**Extract provided:**
'''

- Specialty: Neurology

= Oculogyric crisis =

Oculogyric crisis (OGC) is a rare sudden, paroxysmal, dystonic reaction that may manifest in response to specific drugs, particularly neuroleptics, or medical conditions, such as movement disorders. This neurological phenomenon is characterized by a sustained dystonic, conjugate, involuntary upward deviation of both eyes lasting seconds to hours. The term oculogyric is applied in reference to the simultaneous upward movement of both eyes, although the reaction may encompass a variety of additional responses. The reaction is not life-threatening.

For clarification, oculogyric seizures, also termed versive seizures, represent one of the manifestations of epilepsy. These seizures exhibit the same upward eye movement observed in OGC but are classified as a specific subtype of epilepsy.

'''

**Exercise data:**

'''

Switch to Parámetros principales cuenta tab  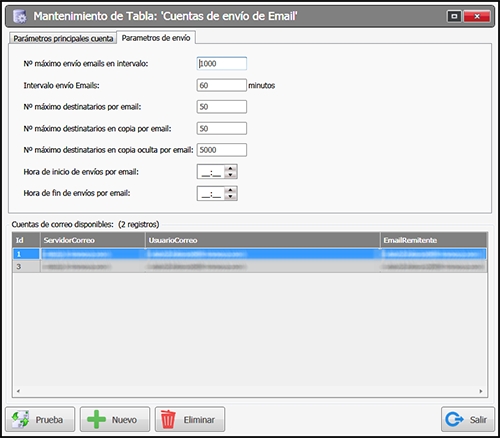click(63, 38)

'''

**What you will do:**
1. Using the oculogyric crisis text, answer these:
(a) How long can the upward deviation of the eyes last?
(b) What other name is given for oculogyric seizures?
(c) Is the reaction life-threatening?
2. Please list every adjective the oculogyric crisis text uses to describe the reaction in its opening sentence, before the word "reaction".
Draw your answers from the oculogyric crisis text alone, not from the lines.

**Responses per task:**
1.
(a) Seconds to hours.
(b) Versive seizures.
(c) No.

2. rare, sudden, paroxysmal, dystonic